18/03/2026

Donne al volante: ci siamo liberate dai pregiudizi?

Emanuela Bruno
A cura di Emanuela Bruno
Pubblicato il 18/03/2026 Aggiornato il 18/03/2026

Una recente ricerca scava sugli stereotipi di genere legati alla guida e fotografa il modo in cui sono cambiati per le generazioni più giovani

donne al volante

Qual è il vostro rapporto con l’auto e con la guida? Ci sono donne che trovano piacevole e amano moltissimo muoversi al volante, altre che hanno paura di farlo e preferiscono stare sul sedile del passeggero. Su tutte, comunque, aleggia sempre il noto detto “Donna al volante, pericolo costante”. Un pregiudizio da cui non ci siamo ancora liberate, come mostra uno studio svolto da CamperDays, piattaforma internazionale di noleggio camper, in collaborazione con l’istituto di ricerca Censuswide. La ricerca, condotta lo scorso febbraio su un campione rappresentativo di 1000 italiani maggiorenni, fotografa il rapporto fra le donne e la guida sotto diversi profili.
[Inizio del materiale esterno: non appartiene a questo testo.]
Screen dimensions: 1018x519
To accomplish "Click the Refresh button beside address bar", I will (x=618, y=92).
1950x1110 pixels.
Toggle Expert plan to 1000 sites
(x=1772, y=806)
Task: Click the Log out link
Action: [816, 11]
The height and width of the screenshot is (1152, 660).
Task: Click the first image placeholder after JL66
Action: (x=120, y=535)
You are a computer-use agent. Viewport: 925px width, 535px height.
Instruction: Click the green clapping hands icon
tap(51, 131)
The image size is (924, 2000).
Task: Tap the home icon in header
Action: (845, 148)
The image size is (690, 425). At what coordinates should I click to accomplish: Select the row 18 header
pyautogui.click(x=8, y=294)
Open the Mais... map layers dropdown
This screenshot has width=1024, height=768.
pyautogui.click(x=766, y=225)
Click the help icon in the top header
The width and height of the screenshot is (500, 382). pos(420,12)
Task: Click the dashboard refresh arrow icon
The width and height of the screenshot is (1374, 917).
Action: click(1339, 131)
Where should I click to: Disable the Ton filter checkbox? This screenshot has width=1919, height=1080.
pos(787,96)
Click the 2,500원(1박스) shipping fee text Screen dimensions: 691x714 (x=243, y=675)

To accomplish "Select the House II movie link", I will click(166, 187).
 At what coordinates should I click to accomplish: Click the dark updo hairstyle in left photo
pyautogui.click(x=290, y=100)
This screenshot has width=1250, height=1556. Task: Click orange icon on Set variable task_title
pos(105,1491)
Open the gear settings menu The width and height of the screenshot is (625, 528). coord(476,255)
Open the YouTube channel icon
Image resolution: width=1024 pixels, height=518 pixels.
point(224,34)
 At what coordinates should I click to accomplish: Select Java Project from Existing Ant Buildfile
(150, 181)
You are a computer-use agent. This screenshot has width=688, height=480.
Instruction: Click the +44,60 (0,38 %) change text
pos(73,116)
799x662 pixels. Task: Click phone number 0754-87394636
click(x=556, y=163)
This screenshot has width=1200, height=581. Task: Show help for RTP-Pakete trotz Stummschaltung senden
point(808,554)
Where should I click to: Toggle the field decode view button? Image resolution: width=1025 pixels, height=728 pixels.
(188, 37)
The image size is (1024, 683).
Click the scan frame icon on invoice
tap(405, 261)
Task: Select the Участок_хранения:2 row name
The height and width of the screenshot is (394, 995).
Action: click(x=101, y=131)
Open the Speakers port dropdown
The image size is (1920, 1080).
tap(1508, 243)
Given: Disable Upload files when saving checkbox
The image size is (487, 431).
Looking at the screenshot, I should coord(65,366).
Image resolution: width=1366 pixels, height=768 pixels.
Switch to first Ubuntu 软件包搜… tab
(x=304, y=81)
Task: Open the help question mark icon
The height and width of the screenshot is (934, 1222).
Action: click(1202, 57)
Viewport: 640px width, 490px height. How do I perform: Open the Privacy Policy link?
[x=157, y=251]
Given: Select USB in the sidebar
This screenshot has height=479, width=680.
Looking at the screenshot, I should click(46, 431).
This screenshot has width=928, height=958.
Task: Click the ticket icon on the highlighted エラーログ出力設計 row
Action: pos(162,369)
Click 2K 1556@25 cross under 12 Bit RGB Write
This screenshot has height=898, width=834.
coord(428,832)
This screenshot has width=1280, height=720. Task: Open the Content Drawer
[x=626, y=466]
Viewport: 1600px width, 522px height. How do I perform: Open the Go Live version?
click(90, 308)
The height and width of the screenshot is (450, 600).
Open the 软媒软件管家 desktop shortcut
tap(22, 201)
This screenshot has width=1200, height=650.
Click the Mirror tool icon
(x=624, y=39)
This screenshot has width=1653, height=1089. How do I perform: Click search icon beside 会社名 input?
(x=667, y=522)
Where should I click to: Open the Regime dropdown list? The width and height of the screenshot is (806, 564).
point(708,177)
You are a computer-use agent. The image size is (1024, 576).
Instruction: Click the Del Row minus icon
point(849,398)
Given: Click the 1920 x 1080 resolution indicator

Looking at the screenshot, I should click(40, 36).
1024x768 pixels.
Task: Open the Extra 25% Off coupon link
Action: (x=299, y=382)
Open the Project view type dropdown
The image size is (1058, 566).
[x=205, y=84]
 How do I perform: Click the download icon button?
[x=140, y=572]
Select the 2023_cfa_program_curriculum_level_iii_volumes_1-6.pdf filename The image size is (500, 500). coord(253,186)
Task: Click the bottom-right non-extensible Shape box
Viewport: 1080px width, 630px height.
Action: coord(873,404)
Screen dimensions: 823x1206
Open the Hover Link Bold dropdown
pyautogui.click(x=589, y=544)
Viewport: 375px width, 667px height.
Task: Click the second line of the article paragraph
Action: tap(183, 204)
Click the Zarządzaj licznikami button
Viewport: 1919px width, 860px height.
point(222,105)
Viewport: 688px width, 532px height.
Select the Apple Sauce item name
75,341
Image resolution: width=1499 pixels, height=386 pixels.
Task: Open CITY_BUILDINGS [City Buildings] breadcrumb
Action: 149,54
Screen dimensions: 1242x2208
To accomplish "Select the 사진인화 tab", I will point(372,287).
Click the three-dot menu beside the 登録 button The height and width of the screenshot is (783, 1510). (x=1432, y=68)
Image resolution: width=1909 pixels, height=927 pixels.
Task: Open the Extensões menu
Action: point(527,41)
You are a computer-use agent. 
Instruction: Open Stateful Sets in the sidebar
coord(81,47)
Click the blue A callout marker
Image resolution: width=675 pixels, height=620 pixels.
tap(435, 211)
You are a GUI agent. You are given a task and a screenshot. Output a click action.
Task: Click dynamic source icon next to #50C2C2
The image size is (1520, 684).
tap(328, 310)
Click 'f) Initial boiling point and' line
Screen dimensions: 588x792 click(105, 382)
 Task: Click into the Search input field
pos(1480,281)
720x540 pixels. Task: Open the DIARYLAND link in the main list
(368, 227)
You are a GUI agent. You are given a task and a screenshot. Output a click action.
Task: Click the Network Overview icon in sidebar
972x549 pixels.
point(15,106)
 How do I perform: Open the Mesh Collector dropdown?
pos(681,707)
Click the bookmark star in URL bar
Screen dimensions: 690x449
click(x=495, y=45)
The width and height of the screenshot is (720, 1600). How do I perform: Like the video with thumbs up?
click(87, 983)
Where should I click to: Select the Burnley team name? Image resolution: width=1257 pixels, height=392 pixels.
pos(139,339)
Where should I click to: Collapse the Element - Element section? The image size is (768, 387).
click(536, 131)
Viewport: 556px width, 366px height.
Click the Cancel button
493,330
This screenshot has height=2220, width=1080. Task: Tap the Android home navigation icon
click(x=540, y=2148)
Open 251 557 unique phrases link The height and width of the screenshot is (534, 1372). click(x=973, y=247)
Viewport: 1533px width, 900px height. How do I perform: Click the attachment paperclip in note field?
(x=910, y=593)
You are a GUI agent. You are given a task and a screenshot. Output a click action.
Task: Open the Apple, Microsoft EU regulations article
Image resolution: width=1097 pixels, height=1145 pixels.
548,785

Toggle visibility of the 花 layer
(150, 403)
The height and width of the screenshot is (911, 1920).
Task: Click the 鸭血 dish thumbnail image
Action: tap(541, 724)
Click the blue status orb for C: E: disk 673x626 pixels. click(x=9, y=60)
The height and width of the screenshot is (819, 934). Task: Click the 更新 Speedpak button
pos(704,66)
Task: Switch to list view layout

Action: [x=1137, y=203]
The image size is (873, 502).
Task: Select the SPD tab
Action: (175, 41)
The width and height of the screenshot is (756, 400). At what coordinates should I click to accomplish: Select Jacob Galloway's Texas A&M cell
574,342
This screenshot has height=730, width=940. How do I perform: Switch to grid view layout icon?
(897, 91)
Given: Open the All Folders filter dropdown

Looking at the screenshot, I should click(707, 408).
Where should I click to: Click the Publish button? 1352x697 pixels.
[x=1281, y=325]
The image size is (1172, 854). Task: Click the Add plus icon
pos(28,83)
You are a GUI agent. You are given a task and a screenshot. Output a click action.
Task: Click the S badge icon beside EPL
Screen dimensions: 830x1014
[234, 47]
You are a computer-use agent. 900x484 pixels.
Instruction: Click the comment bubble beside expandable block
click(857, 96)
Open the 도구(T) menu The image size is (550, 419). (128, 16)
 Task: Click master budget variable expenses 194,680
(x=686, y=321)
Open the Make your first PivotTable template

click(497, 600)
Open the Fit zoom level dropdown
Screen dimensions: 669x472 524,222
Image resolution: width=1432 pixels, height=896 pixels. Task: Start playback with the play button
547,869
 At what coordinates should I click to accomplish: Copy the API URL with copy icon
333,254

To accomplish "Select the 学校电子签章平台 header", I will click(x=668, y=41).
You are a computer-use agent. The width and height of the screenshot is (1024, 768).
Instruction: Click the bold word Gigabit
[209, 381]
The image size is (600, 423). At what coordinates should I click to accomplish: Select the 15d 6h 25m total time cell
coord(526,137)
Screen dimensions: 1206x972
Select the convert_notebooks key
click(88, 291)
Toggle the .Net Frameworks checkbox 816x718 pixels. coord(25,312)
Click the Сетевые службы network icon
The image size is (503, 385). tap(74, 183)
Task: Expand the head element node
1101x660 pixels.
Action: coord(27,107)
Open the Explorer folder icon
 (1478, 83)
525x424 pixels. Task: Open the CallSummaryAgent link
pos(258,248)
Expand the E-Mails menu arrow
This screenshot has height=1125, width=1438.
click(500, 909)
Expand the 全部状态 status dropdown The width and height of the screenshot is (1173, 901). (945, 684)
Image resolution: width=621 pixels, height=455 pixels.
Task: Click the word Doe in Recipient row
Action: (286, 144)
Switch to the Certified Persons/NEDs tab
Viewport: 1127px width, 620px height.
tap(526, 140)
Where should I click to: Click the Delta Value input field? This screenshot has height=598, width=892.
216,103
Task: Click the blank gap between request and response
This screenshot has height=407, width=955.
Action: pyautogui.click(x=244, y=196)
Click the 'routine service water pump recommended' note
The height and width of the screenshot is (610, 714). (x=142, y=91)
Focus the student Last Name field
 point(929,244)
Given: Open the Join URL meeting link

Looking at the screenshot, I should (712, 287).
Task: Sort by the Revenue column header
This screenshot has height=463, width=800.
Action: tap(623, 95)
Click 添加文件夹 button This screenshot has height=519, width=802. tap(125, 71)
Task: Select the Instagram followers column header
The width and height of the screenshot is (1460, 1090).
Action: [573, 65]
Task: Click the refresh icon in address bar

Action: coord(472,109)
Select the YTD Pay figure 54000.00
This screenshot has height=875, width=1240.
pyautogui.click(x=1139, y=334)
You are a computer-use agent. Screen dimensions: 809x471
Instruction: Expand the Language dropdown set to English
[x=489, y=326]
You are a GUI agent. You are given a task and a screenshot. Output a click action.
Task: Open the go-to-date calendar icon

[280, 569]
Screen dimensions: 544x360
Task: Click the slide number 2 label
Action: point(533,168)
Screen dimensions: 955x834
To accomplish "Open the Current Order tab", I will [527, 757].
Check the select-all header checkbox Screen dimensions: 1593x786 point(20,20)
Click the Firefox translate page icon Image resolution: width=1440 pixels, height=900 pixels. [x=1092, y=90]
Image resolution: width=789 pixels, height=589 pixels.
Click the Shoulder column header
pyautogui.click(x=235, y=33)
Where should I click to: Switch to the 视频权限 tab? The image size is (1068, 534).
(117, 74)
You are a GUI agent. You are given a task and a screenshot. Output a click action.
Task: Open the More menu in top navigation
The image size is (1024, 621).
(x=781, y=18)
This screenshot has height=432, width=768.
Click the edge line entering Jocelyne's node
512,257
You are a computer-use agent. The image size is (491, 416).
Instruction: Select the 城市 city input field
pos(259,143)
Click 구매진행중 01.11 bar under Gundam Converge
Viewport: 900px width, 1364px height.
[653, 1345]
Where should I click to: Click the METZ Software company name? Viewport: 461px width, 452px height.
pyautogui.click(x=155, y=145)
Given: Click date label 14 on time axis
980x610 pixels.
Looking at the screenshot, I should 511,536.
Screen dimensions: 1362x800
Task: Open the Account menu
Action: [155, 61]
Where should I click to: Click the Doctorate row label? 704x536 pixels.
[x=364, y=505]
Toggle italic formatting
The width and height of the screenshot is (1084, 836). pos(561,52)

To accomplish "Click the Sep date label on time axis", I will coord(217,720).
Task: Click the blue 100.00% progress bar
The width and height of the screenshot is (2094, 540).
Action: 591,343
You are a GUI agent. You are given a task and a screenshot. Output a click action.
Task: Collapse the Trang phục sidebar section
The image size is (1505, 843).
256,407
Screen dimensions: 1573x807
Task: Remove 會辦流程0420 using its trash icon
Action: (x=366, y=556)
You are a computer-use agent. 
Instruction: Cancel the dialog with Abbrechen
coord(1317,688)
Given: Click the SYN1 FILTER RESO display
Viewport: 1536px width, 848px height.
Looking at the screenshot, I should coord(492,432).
L’indagine non esplora solo la percezione delle dirette interessate, e naturalmente quella degli uomini, ma anche il modo in cui la guida influisce sulla libertà e sull’indipendenza delle donne.

Qualche cambiamento

I luoghi comuni sul rapporto per così dire “conflittuale” fra donne e guida sono ancora vivi, anche se stanno cambiando: il 25% dei partecipanti all’indagine sostiene che siano diffusi nella società, seppur in misura minore rispetto al passato, il 24% ritiene che esistano e continuino a generare pregiudizi nei confronti delle donne-guidatrici, mentre il 26% pensa che non incidano più sui comportamenti reali. Sono i giovani della Gen Z quelli che percepiscono di più (40%) la persistenza fastidiosa di questi stereotipi negativi.

La maggior parte del campione concorda sul fatto che l’esperienza di guida sia qualcosa di individuale, quindi non legata al genere (49%), e per il 31% le differenze fra guidatori sono principalmente legate alla personalità (quindi non al sesso). Solo una piccola minoranza dichiara che derivano da fattori socio-culturali (18%). Il 71% (fortunatamente!) non nutre alcuna apprensione nei confronti delle donne al volante: nella pratica, però, i dati raccolti rivelano come la guida sia ancora spesso associata agli uomini. Nella maggior parte dei casi, ad esempio, il volante nei prossimi viaggi on the road continuerà a essere gestito prevalentemente da uomini (68%), mentre le guidatrici saranno ancora una minoranza (16%).

Un momento di empowerment femminile

Per tutte le fasce demografiche la guida è indiscutibilmente sinonimo di empowerment femminile. Per il 44% del campione (dato che sale al 50% tra le donne e al 49% tra la Gen Z), la mobilità individuale equivale all’indipendenza e al controllo sulla propria quotidianità, per il 33% coincide con un incremento della fiducia in sé stesse, per il 32% è importante per la minore dipendenza da terzi o dai trasporti pubblici, infine il 27% crea un’associazione fra la guida e una maggiore percezione di sicurezza personale, soprattutto negli spostamenti notturni o in solitaria.